Records from a data collection:
┄┄┄┄┄┄
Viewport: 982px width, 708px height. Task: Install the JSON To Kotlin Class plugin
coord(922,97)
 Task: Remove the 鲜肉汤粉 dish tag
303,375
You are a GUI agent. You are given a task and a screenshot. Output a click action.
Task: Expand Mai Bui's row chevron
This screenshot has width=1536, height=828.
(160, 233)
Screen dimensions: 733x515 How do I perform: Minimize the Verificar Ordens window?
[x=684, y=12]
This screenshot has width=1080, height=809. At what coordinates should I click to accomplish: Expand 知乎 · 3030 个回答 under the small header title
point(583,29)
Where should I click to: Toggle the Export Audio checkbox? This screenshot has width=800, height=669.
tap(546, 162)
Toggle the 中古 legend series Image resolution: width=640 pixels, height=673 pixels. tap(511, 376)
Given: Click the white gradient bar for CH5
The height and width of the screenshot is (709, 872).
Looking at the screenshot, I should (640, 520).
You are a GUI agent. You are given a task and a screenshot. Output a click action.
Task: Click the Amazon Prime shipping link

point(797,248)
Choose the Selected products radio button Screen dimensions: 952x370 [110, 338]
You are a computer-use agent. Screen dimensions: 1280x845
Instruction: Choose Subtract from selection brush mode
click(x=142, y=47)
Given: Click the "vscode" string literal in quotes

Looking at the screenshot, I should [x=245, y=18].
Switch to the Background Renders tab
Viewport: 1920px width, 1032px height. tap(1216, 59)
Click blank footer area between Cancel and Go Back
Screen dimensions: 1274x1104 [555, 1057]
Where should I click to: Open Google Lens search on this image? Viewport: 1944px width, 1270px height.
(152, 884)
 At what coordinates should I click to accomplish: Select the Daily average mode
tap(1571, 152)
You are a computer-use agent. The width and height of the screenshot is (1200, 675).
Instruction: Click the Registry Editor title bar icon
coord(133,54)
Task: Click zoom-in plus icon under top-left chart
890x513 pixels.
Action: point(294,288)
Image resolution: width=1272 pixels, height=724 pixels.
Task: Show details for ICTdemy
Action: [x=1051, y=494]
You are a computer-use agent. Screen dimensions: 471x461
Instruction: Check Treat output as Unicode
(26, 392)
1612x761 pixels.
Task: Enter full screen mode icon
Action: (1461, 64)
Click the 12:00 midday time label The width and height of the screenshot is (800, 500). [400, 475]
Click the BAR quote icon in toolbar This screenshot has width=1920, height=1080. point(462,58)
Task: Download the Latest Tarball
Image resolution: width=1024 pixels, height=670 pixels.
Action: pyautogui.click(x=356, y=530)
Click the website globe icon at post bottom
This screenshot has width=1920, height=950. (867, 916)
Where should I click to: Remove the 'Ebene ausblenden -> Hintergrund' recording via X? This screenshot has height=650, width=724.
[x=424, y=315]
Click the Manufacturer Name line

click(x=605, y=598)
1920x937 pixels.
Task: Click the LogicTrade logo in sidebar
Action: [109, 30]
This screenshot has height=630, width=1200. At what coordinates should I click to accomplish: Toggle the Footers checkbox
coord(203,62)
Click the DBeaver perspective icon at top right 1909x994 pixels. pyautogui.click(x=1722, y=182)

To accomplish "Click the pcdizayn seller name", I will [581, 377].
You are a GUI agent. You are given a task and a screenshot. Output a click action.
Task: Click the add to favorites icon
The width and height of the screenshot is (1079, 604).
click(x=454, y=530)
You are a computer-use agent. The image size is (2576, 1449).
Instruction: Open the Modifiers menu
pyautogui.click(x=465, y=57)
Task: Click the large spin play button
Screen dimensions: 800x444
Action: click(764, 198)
┄┄┄┄┄┄
### AIM OF THE TASK
Could you restate word for word the lines above from the one containing "At what coordinates should I click to accomplish: Select" through the one containing "You are a computer-use agent. Screen dimensions: 471x461", both included, and nothing else?

### TASK OUTPUT
 At what coordinates should I click to accomplish: Select the Daily average mode
tap(1571, 152)
You are a computer-use agent. The width and height of the screenshot is (1200, 675).
Instruction: Click the Registry Editor title bar icon
coord(133,54)
Task: Click zoom-in plus icon under top-left chart
890x513 pixels.
Action: point(294,288)
Image resolution: width=1272 pixels, height=724 pixels.
Task: Show details for ICTdemy
Action: [x=1051, y=494]
You are a computer-use agent. Screen dimensions: 471x461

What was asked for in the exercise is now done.